Lequel Google reprenait un peu plus tard pour la bagatelle de 12,5 milliards de dollars les 17.000 brevets de Motorola, l'un des précurseurs des téléphones mobiles. Là encore, le prix moyen du brevet dépasse les 735.000 dollars.

De grands industriels qui n'innovent pas

De quoi redonner un peu d'optimisme aux actionnaires de Nokia, qui connaît actuellement un véritable trou d'air: avec ses quelque 30.000 brevets et demandes de brevets, la propriété intellectuelle du Finlandais se trouve ainsi valorisée à une bonne vingtaine de milliards de dollars.

Mais ces transactions record constituent une bien mauvaise nouvelle pour les «vrais» innovateurs. Et surtout les PME tentées par le marché mondial.

Car pourquoi ces géants de la high-tech dépensent-ils tant d'argent? Qui achète des brevets à un tel prix se trouve, fort logiquement, contraint de les valoriser en conséquence.

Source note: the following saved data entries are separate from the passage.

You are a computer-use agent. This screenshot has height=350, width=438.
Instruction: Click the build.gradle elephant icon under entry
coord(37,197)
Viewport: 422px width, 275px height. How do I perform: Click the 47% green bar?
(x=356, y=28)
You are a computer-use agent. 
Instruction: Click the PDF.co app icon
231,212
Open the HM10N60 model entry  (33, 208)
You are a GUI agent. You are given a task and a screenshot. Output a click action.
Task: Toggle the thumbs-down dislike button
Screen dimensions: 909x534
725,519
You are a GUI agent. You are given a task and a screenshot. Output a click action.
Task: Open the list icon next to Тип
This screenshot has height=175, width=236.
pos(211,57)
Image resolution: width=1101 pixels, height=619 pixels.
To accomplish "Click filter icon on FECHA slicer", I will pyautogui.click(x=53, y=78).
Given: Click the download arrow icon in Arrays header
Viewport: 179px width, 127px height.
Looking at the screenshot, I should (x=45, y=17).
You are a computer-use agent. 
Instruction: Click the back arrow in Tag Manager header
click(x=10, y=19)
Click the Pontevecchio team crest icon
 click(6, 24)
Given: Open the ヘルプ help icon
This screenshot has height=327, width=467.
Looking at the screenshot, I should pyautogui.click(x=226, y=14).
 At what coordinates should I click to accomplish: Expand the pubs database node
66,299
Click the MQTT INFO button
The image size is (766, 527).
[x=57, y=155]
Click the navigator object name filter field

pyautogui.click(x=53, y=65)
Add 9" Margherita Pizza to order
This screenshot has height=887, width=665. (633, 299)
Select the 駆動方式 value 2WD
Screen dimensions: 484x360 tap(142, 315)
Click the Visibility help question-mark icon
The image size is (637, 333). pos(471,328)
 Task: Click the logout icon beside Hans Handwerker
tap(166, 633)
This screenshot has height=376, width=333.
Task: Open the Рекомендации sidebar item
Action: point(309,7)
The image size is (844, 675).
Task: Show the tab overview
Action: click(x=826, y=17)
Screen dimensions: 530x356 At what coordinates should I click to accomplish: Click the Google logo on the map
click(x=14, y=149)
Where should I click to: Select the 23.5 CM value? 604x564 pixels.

Ce que la plupart des grands industriels innovants n'ont, en réalité, jamais fait: Nokia, par exemple, a souvent affirmé qu'il dépensait presque plus en propriété industrielle qu'il n'engrangeait de revenus. Car ses brevets lui servaient surtout à contrôler des technologies clés lui permettant de lancer des produits innovants avant ses concurrents. Pour le reste, les Nokia, Motorola, et autres Ericsson, ont (presque) toujours accepté de négocier entre eux des accords de licences réciproques, leur permettant de développer des téléphones dont le standard serait reconnu partout dans le monde.

C'est d'ailleurs cette mise en commun des brevets pour des sommes réputées «raisonnables» qui a fait le succès mondial du GSM. Et ensuite permis de populariser des téléphones regorgeant de technologies (et donc de brevets): GSM, UMTS, Bluetooth, WiFi, etc.

Mais aujourd'hui, l'industrie a changé de structure: depuis une bonne décennie, ce sont les licences de ses brevets qui assurent la survie de Technicolor –ex-Thomson multimédia– dont les autres activités vivotent. Quant aux Apple ou autres Google, ils ne produisent quasiment rien eux-mêmes.

Dans ces conditions, les brevets peuvent servir à verrouiller leurs inventions –et à en exclure leurs concurrents. Ou, peut-être, tout simplement, à engranger des revenus supplémentaires.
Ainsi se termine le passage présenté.